Task instructions: Verbatim transcription with images omitted: return the entries below in full.

Listed entries:
------------------------

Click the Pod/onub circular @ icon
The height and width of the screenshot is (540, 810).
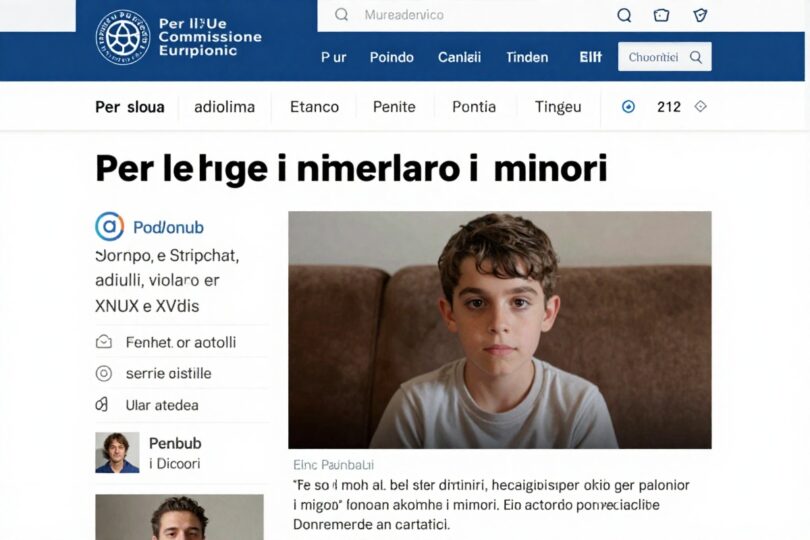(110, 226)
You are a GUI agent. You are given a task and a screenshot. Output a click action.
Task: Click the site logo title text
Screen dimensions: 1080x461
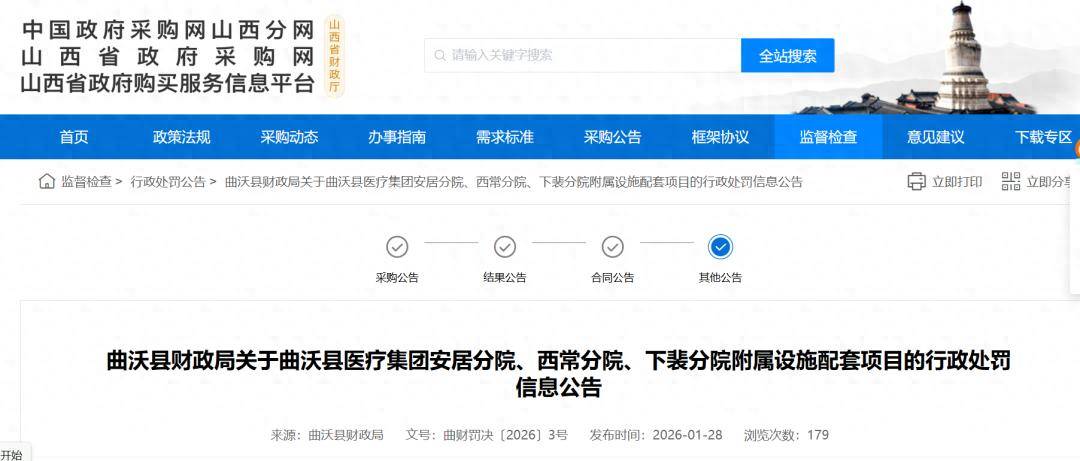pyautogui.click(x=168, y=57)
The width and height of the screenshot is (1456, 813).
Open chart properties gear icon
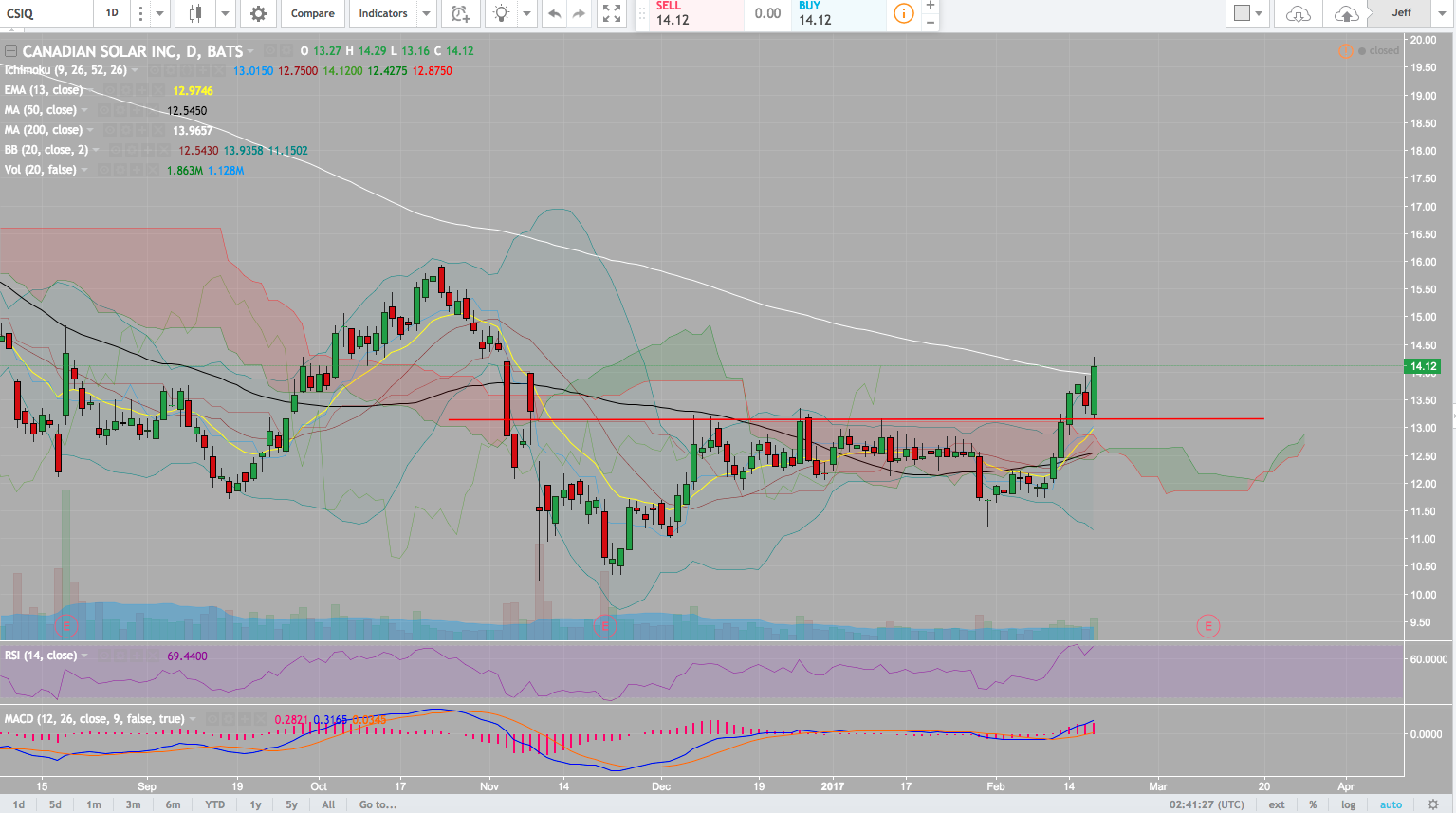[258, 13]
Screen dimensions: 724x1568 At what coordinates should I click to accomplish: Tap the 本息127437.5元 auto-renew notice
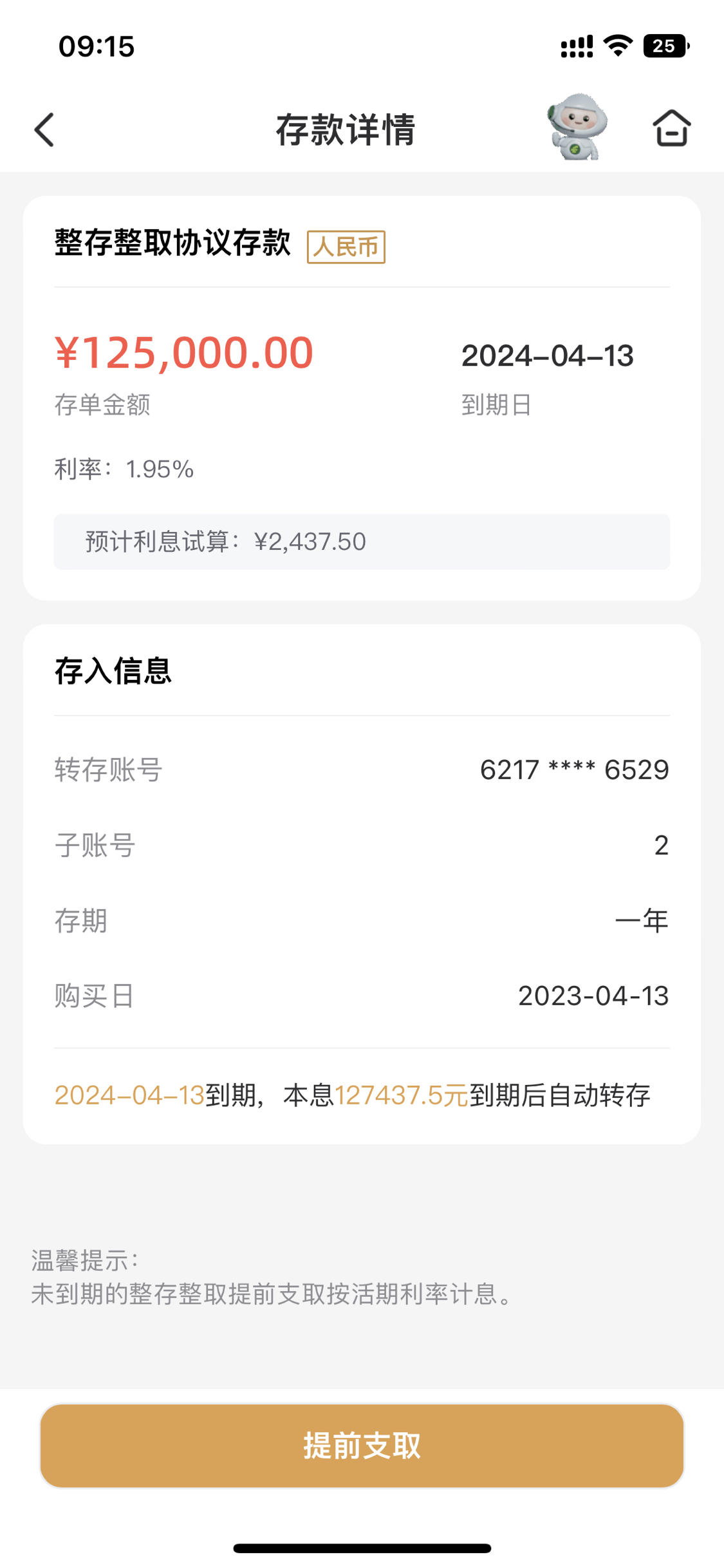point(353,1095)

------------------------

Reply:
Click the Pod/onub circular @ icon
The height and width of the screenshot is (540, 810).
(110, 226)
You are a GUI agent. You are given a task and a screenshot. Output a click action.
Task: Click the site logo title text
Screen dimensions: 1080x461
pyautogui.click(x=168, y=57)
The width and height of the screenshot is (1456, 813).
Open chart properties gear icon
[258, 13]
Screen dimensions: 724x1568 At what coordinates should I click to accomplish: Tap the 本息127437.5元 auto-renew notice
point(353,1095)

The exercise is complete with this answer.